Antes da metade da década de 1960, a capa do disco servia quase exclusivamente para proteger o acetato e exibir um retrato comercial do artista. Quando o formato gatefold ganhou tração editorial, a fotografia e a ilustração romperam o limite do quadrado de doze polegadas, transformando o ato de tirar o vinil do plástico em um rito tátil.
A Expansão da Superfície de Papel e Papelão
A dobradiça de papelão permitiu que diretores de arte do final dos anos 60 usassem colagens complexas, encartes dobráveis e letras impressas na íntegra. Essa mudança estrutural transformou a contracapa e a parte interna em espaços narrativos contínuos, exigindo uma nova linguagem fotográfica e tipográfica.

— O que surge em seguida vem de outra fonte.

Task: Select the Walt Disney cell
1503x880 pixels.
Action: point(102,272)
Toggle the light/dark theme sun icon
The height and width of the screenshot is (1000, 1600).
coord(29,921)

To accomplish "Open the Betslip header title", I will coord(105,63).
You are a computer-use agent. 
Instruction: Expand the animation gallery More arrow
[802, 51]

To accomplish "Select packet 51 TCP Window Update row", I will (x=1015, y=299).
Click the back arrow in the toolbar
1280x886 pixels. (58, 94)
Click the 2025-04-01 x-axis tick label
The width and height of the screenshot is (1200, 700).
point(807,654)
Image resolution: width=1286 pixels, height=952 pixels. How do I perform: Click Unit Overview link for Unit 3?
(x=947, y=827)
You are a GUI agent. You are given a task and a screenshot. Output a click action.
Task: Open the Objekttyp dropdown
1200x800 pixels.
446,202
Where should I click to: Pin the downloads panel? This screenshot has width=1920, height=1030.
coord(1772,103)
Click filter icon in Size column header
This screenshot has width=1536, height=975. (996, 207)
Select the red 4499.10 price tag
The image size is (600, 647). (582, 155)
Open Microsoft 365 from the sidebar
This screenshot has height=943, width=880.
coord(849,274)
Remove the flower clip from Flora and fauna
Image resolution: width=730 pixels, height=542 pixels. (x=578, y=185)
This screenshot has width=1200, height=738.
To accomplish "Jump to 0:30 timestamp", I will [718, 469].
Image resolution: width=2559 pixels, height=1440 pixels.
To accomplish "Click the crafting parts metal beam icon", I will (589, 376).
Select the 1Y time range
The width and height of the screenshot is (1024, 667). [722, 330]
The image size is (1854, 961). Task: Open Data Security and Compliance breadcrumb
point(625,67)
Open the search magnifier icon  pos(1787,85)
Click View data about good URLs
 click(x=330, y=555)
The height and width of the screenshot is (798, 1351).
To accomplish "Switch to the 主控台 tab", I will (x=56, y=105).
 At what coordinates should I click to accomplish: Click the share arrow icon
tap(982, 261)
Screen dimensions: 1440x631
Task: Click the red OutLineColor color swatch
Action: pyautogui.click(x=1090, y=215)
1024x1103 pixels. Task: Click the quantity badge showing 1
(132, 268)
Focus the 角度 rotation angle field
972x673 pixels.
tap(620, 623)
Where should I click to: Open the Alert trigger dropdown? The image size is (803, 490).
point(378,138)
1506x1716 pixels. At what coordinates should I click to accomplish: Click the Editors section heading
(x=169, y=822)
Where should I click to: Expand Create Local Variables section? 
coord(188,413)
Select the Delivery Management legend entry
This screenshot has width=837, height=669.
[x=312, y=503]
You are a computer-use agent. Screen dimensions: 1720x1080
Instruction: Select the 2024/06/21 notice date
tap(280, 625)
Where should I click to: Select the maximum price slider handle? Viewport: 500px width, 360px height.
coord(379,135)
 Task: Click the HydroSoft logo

Ilustradores e designers abandonaram os retratos posados de estúdio para incorporar gravuras surrealistas e fotomontagens em alta gramatura. A textura do papel offset e as tintas especiais passaram a determinar a identidade tátil do álbum tanto quanto o som gravado no estúdio.
O Mapeamento Gráfico de uma Geração
Analisar as tiragens originais dessa era revela como a pigmentação da época reagia à oxidação do tempo. A preservação desses acervos nos ensina que a direção de arte da psicodelia não era meramente decorativa, mas um manifesto visual rigorosamente impresso.